What do you do?
I am the President and Creative Director for our studio (Eric Miller Design, Inc. - ericmillerdesign.com) and also the designer for our shop UX Kits (uxkits.com).
Tell us your design philosophy in three words.
Simple, Intuitive, Beautiful
What are your tools of trade?
- Wacom Intuos Pro Tablet
- Sony NEX-7 for product shots
- Paper & Pencil (by FiftyThree) for iPad sketching
- Sketch: UI design, UX Kits product design
- OmniGraffle: Wireframes and flows, UX Kits product design
- Illustrator: Illustrations, UX Kits product design
- Photoshop: All around design
- Slack: For collaboration
- InVision: For prototypes
- Flow (com): Project management
- ScreenFlow: Video/gif editing
- Pigma Micron Pens
- Pentel GraphGear1000
- Derwent Graphic pencils
- Spectracolor colored pencils (I like outlining in ink and adding color in pencil)
- Dot Grid Book
- Any other sketch book I can get my hands on
Name of the book/magazine closest to you now.
My bookshelf is right behind me so it's a close call.
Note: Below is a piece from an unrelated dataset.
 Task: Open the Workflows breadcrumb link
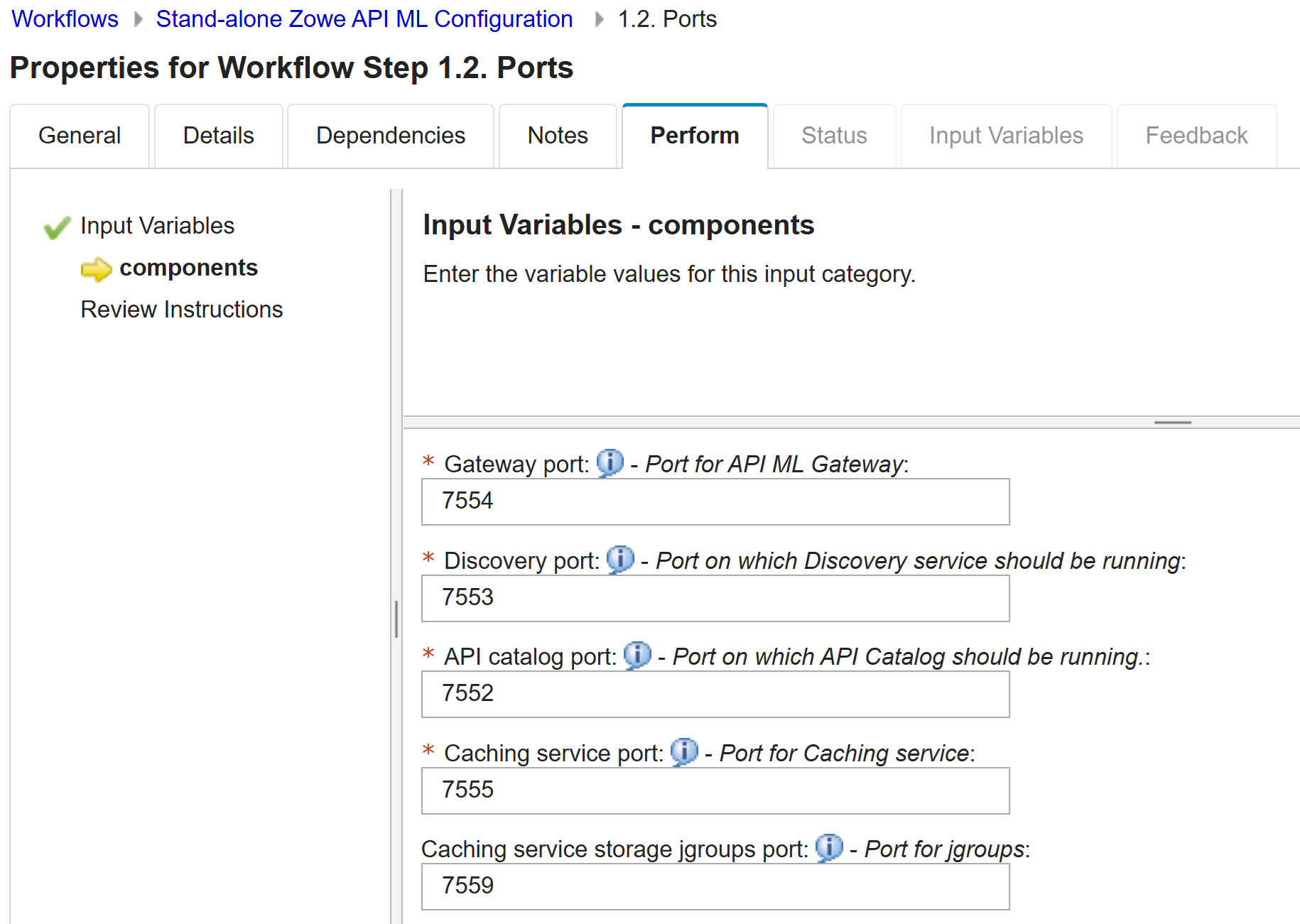tap(64, 18)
But the book literally closest to me is probably Area 2 by Phaidon. http://www.phaidon.com/store/design/area2-9780714848556/
What is your proudest professional moment?
Two come to mind. When I went full time in my design business in 2008, after years of planning, is definitely one. Second, when we launched our first UX Kit and it was adopted by so many designers as part of their workflow, we were not only proud but also saw we had a legitimate 2nd business to build.
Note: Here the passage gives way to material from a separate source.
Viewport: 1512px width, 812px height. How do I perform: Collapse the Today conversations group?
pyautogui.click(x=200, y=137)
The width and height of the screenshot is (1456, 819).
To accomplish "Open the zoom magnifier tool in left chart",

What's your one UX pet peeve?
Overcrowded interfaces. When there is too much to digest, primary actions are lost. There are many ways to avoid this including logically nesting elements, writing shorter copy, removing excess visuals, including sufficient white space and last but certainly not least, understand your users and what should be prioritized.
What qualities does someone need to succeed in crafting experiences?
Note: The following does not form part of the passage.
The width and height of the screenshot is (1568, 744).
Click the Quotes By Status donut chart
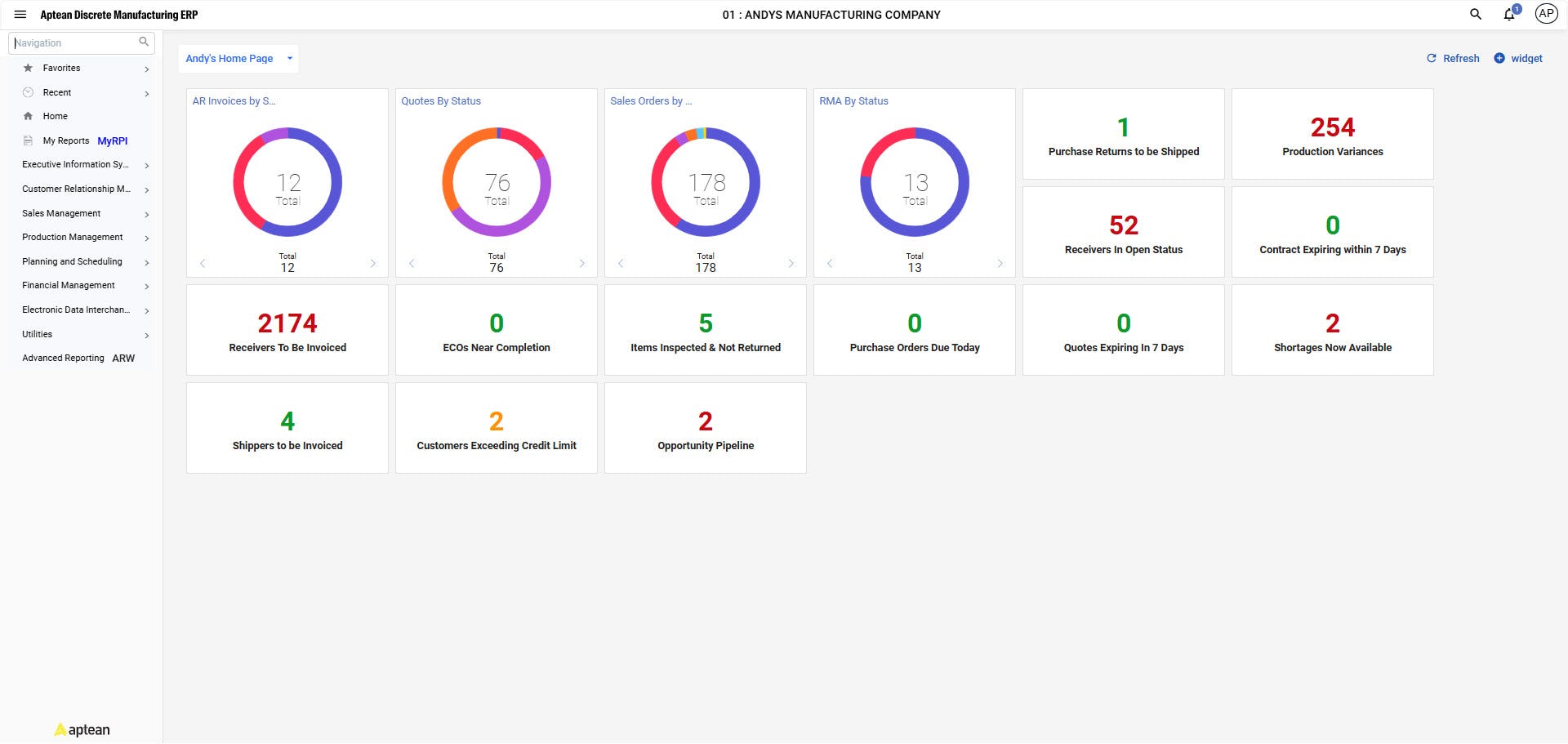(x=496, y=182)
- Being able to design for your audience and not yourself.
- The ability to see the big picture and details simultaneously.
- Knowing how to recognize problems and patience in solving them.
- Logical thinking, particularly in the organization of data, navigation and UI elements.
- Good design sense.
What is the next paradigm shift for this industry?
Being able to order a pizza by blinking. Kidding, but only sort of. We've only begun to explore alternatives to the click and tap; voice commands, hand gestures and facial expressions are only common to specific devices (for most) but not part of our everyday interactions with websites and applications.
UX, UI, what does it all mean? Do we need a new word to describe what we are doing? And what would your word(s) be?
I don't know if the industry will come up with some kind of catch-all that describes the field. To me, we are designers and "design" is already the catch-all. I think "product design" encompasses a lot and will continue to be less tied to physical products.